◆ GIVEN INSTRUCTION ◆
Reproduce the data below word for word, starting at its first line and ending with the line that contains "Action: pyautogui.click(x=123, y=38)", including that line.

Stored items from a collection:
******
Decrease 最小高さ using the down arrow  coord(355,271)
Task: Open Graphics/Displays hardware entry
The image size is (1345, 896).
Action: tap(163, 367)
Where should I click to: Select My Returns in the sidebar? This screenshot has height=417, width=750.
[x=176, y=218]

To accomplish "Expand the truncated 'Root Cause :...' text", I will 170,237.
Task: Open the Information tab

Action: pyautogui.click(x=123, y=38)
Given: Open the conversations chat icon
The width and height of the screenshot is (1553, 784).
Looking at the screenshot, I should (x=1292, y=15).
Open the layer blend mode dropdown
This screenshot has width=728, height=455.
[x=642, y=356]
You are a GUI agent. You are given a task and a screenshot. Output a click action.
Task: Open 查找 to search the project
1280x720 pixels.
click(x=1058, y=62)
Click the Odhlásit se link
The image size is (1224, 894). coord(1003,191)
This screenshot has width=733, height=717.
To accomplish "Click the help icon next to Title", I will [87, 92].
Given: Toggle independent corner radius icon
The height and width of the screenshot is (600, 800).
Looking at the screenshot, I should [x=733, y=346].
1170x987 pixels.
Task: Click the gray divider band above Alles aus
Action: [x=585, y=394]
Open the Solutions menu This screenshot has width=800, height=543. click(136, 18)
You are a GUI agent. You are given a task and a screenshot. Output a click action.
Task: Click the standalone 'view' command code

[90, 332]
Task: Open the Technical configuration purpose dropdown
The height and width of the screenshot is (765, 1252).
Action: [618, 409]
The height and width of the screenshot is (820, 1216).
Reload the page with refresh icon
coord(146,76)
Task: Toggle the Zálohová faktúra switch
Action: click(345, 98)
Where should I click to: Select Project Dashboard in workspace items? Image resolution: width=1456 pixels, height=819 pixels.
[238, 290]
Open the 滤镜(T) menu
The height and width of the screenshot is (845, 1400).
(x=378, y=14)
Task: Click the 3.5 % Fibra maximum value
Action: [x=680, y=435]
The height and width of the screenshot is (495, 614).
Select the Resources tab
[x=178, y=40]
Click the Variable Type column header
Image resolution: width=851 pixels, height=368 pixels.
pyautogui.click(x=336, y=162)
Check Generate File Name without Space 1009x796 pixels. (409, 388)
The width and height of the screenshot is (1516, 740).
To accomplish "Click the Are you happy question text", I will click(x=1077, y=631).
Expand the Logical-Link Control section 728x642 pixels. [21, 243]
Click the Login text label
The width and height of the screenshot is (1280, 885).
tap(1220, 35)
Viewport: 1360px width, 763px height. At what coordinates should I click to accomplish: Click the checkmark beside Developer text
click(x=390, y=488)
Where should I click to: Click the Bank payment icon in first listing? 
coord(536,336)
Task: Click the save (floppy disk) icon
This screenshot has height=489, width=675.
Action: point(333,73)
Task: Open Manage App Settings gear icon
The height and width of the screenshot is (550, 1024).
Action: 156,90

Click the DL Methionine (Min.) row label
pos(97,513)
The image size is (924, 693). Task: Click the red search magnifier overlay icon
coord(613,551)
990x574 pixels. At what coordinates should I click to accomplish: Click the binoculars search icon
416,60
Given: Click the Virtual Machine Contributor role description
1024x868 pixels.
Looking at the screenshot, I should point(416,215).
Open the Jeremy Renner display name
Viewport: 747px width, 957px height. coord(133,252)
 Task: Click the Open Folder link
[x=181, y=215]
******
◆ EXERCISE RESPONSE ◆
Decrease 最小高さ using the down arrow  coord(355,271)
Task: Open Graphics/Displays hardware entry
The image size is (1345, 896).
Action: tap(163, 367)
Where should I click to: Select My Returns in the sidebar? This screenshot has height=417, width=750.
[x=176, y=218]

To accomplish "Expand the truncated 'Root Cause :...' text", I will 170,237.
Task: Open the Information tab

Action: pyautogui.click(x=123, y=38)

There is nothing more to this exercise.